In the patent text on flat panel display modulators, what holds the baseplate and faceplate of prior art devices in a spaced parallel relationship?
---- Page excerpt
Modulator structure and method for flat panel display devices

Abstract

A modulator assembly for a flat panel display device is fabricated with a single piece substantially U-shaped isolation member. The modulation electrode pairs are formed as bifilar strips configured singularly to and insulatively affixed to the isolation member.

Description

BACKGROUND OF THE INVENTION

This invention relates generally to flat panel display devices and particularly to a modulator structure for such devices and to a method of making such structure.

Prior art flat panel display devices, such as those described in U.S. Pat. Nos. 4,316,118 and 4,199,705, both to C. H. Anderson et al. include a baseplate and a faceplate which are held in a spaced parallel relationship by a plurality of external side walls. A phosphor screen is arranged on the faceplate to produce the desired image when struck by electrons. The envelope is divided into a plurality of channels by internal walls which provide support against collapse due to atmospheric pressure. Each of the channels includes a guide mesh structure along which electron beams propagate the lengths of the channels until one line of the visual display is to be produced. The electrons are emitted from a cathode which is arranged at the entrance to each guide mesh structure. Pairs of modulation electrodes overlap the cathodes so that each electron beam can be individually modulated to produce the desired image on the screen. Interaction of the modulation voltages on adjacent pairs of modulation electrodes is avoided by the use of isolation electrodes between the modulation electrodes. The isolation electrodes are all biased at the same constant voltage. The constant electric field produced by the isolation electrodes prevent the varying electric fields of the modulation voltages from interacting and adversely affecting the modulation of the electron beams.

Flat panel display devices built in accordance with the prior art operate satisfactorily for the purposes intended. However, difficulties sometimes arise because it is essential that the modulation electrodes in each pair are electrically connected. In the device of U.S. Pat. No. 4,199,705, for example, the modulation electrodes are placed onto separate pieces and subsequently bonded together to form the electrical contact. It is possible for the bond to separate during subsequent processing or due to heat expansion during operation. Problems can also arise because electrons can charge the insulative substrate which supports the electrodes and cause the modulation and isolation electrodes to short together. It is also possible for the barium used in the getter flashing or from the cathode to short out the modulation and isolation electrodes. Additionally, the fabrication of the modulator described in U.S. Pat. No. 4,199,705 is expensive and difficult.

There, therefore, is a need for a modulator structure, and method of fabrication, which assures electrical contact of the modulator electrodes in each pair, which assures electrical separation of the modulation electrodes and the isolation electrodes and which is inexpensive to reliably fabricate. The instant invention fulfills this need by the provision of a modulator structure and method which assures the integrity of the electrical contact of the electrodes in each modulator electrode pair and by the provision of an isolation electrode which covers all exposed insulators in the cathode region.
--------
---- Provided data
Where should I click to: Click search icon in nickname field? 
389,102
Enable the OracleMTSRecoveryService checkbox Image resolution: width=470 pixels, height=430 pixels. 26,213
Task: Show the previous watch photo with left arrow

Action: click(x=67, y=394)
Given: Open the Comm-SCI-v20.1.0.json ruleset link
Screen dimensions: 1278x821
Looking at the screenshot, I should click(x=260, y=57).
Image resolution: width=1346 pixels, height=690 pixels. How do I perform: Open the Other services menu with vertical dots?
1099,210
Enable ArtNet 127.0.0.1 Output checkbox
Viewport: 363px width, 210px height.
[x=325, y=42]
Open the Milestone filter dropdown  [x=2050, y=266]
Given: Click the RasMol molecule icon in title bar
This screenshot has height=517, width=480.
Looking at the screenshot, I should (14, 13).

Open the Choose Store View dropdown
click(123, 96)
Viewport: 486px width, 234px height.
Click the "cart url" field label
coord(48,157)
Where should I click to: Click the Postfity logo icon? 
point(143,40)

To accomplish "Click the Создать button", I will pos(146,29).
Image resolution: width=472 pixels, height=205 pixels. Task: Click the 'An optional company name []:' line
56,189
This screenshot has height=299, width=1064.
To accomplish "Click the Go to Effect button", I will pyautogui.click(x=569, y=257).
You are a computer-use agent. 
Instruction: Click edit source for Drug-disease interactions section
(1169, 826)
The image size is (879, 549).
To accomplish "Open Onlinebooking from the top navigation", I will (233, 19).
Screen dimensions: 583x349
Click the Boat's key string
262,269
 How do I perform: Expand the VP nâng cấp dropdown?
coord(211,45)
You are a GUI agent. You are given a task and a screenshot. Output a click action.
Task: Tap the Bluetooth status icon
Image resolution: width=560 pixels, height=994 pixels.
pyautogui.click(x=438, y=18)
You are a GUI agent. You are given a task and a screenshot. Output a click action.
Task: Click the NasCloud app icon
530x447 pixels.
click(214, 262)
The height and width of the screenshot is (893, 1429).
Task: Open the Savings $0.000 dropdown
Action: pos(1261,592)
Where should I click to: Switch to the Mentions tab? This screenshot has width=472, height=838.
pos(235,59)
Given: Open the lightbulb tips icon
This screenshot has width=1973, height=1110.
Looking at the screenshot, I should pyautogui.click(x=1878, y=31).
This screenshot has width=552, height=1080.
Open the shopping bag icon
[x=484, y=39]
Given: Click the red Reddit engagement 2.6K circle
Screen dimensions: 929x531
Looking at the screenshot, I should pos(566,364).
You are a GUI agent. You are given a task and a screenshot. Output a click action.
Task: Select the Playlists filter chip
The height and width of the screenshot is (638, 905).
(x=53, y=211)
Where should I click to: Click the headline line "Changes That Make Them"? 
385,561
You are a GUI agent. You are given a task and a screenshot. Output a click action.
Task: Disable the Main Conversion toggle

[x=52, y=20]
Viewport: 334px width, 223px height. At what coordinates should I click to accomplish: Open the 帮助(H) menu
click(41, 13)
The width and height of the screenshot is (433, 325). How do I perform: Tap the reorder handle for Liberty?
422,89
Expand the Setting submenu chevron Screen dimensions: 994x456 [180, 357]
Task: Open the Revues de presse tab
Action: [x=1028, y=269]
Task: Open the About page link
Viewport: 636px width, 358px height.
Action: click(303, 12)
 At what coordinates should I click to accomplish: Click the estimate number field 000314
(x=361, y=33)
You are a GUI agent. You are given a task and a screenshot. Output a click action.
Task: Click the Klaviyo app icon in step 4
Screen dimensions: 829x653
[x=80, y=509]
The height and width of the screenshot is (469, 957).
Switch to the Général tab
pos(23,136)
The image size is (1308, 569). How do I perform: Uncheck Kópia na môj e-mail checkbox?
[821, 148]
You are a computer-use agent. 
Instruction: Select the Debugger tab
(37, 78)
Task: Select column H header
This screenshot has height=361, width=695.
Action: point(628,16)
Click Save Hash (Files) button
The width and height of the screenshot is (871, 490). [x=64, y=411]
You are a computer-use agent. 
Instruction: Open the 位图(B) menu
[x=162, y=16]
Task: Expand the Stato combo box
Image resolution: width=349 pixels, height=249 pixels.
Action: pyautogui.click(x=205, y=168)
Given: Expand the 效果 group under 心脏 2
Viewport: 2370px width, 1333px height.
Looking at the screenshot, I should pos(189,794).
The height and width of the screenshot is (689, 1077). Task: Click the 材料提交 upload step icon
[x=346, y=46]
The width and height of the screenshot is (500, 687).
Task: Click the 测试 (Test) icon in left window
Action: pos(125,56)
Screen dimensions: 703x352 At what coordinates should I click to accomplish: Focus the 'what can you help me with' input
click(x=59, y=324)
--------
## Problem solution
A plurality of external side walls.